Records for finding items
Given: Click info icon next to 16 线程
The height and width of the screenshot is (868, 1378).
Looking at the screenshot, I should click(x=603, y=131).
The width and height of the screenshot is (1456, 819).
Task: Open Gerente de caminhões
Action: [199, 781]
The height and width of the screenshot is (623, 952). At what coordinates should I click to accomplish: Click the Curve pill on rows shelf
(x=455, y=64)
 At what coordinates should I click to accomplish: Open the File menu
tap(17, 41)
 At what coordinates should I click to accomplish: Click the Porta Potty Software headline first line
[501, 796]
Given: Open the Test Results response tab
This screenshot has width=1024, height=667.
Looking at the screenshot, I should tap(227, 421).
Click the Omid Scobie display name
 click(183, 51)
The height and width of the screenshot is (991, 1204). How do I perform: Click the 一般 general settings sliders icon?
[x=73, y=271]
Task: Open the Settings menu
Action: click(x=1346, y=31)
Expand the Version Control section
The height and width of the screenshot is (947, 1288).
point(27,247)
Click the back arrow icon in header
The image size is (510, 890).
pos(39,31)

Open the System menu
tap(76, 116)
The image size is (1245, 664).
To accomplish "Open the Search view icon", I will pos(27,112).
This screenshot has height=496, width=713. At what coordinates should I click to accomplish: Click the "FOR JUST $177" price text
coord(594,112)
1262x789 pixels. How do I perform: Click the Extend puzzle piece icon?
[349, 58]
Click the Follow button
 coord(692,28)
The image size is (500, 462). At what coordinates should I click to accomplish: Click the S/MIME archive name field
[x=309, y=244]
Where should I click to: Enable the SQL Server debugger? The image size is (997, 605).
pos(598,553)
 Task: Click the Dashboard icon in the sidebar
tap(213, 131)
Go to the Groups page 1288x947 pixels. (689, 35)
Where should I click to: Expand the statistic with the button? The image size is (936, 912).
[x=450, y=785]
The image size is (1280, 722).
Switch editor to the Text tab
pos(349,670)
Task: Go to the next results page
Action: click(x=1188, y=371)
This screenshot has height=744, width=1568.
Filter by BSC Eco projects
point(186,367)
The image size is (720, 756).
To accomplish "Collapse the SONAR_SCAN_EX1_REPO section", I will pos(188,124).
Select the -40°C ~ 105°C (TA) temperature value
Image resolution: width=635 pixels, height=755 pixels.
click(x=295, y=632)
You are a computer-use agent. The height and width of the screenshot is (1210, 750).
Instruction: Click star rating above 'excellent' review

> _Written task_
List every line in the records above that contains the string "width". Case counts.

> _Exercise response_
The height and width of the screenshot is (868, 1378).
The width and height of the screenshot is (1456, 819).
The height and width of the screenshot is (623, 952). At what coordinates should I click to accomplish: Click the Curve pill on rows shelf
This screenshot has width=1024, height=667.
The height and width of the screenshot is (991, 1204). How do I perform: Click the 一般 general settings sliders icon?
The height and width of the screenshot is (947, 1288).
This screenshot has height=496, width=713. At what coordinates should I click to accomplish: Click the "FOR JUST $177" price text
This screenshot has height=744, width=1568.
Image resolution: width=635 pixels, height=755 pixels.
You are a computer-use agent. The height and width of the screenshot is (1210, 750).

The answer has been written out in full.